This paper addresses the limited robustness of deep models against adversarial attacks in both the frequency and spatial domains. We propose a general adversarial purification framework based on diffusion models, which operates without assumptions about specific attack types or joint training with classifiers. Guided by spectral analysis, our method performs denoising sampling that simultaneously suppresses non-pixel-level adversarial distortions across the full frequency spectrum—from low to high frequencies—in both domains. To our knowledge, this is the first systematic demonstration of diffusion models’ generalization capability in purifying broad-spectrum frequency-domain attacks (e.g., Fourier perturbations, spectral masking), overcoming the strong attack-type dependency inherent in conventional adversarial training. Evaluated on CIFAR-10 and ImageNet, our approach achieves an average robust accuracy improvement of 12.7%, significantly enhancing model resilience against unseen spectral adversarial attacks.

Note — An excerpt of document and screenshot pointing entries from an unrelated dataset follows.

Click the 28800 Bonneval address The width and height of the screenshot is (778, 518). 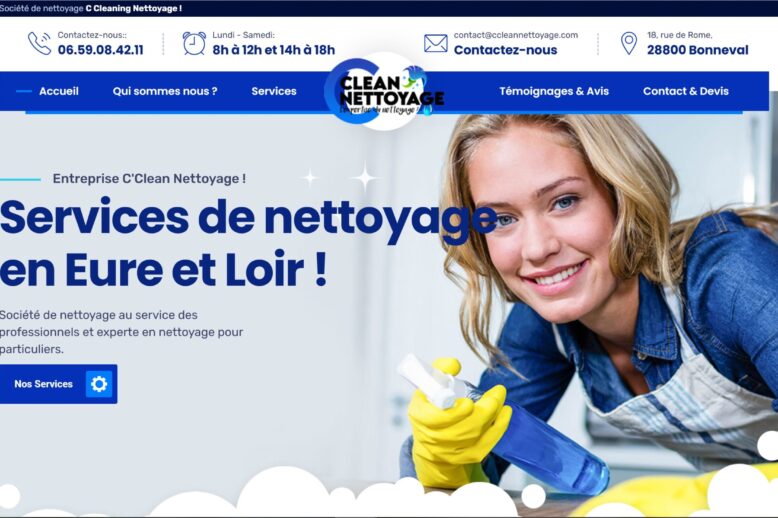click(x=697, y=50)
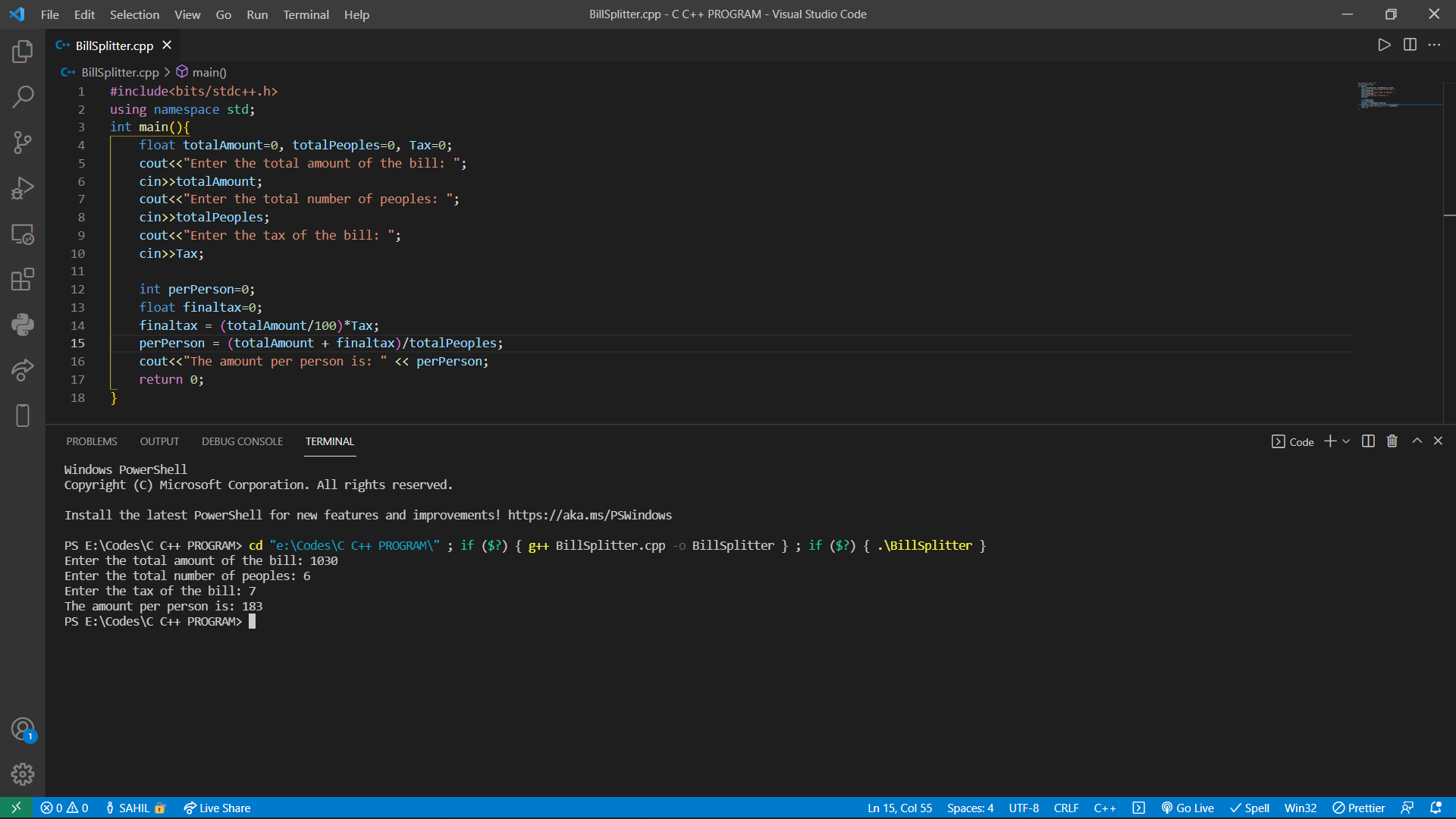This screenshot has height=819, width=1456.
Task: Kill terminal using the trash icon
Action: pos(1392,441)
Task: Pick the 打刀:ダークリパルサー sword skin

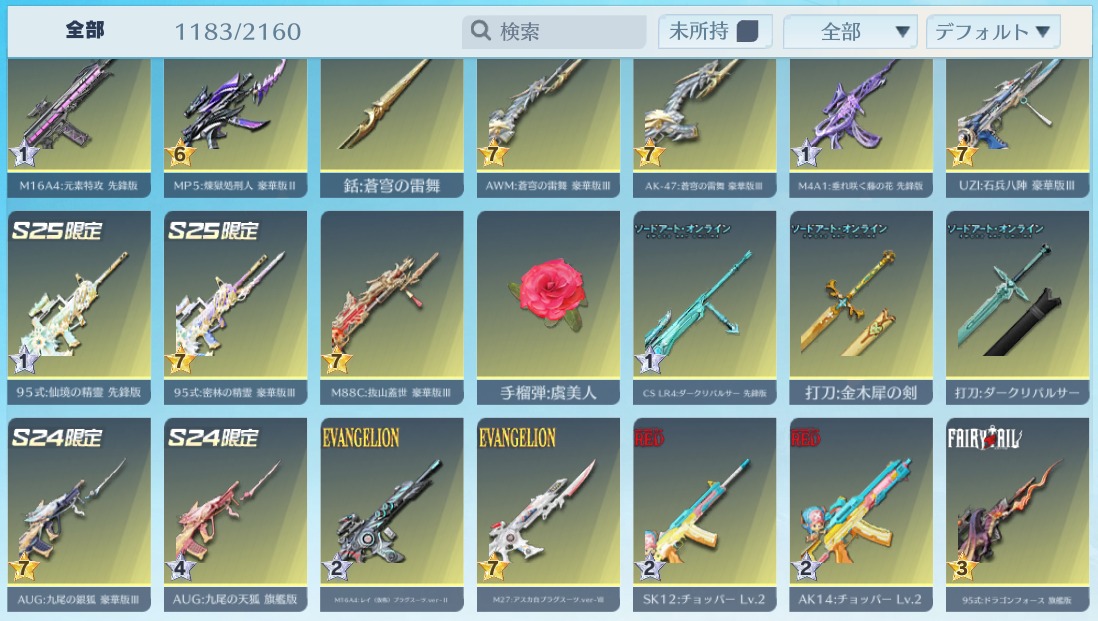Action: (1017, 307)

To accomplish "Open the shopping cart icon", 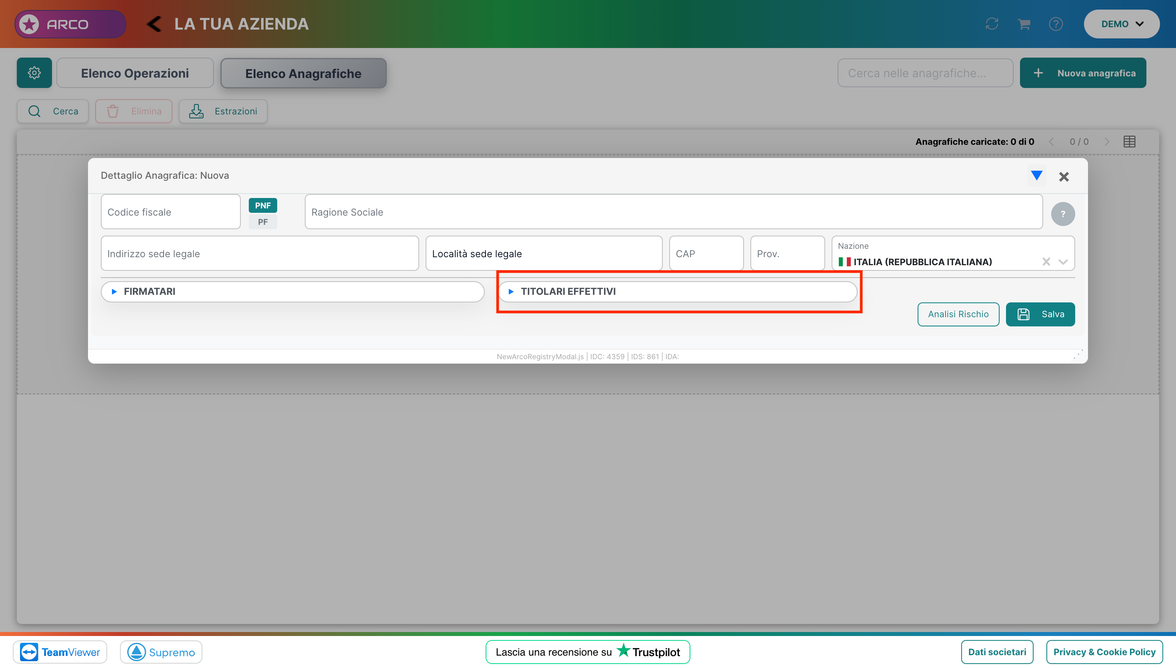I will (x=1024, y=24).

Adversarial training is a common strategy for enhancing model robustness against adversarial attacks. However, it is typically tailored to the specific attack types it is trained on, limiting its ability to generalize to unseen threat models. Adversarial purification offers an alternative by leveraging a generative model to remove perturbations before classification. Since the purifier is trained independently of both the classifier and the threat models, it is better equipped to handle previously unseen attack scenarios. Diffusion models have proven highly effective for noise purification, not only in countering pixel-wise adversarial perturbations but also in addressing non-adversarial data shifts. In this study, we broaden the focus beyond pixel-wise robustness to explore the extent to which purification can mitigate both spectral and spatial adversarial attacks. Our findings highlight its effectiveness in handling diverse distortion patterns across low- to high-frequency regions.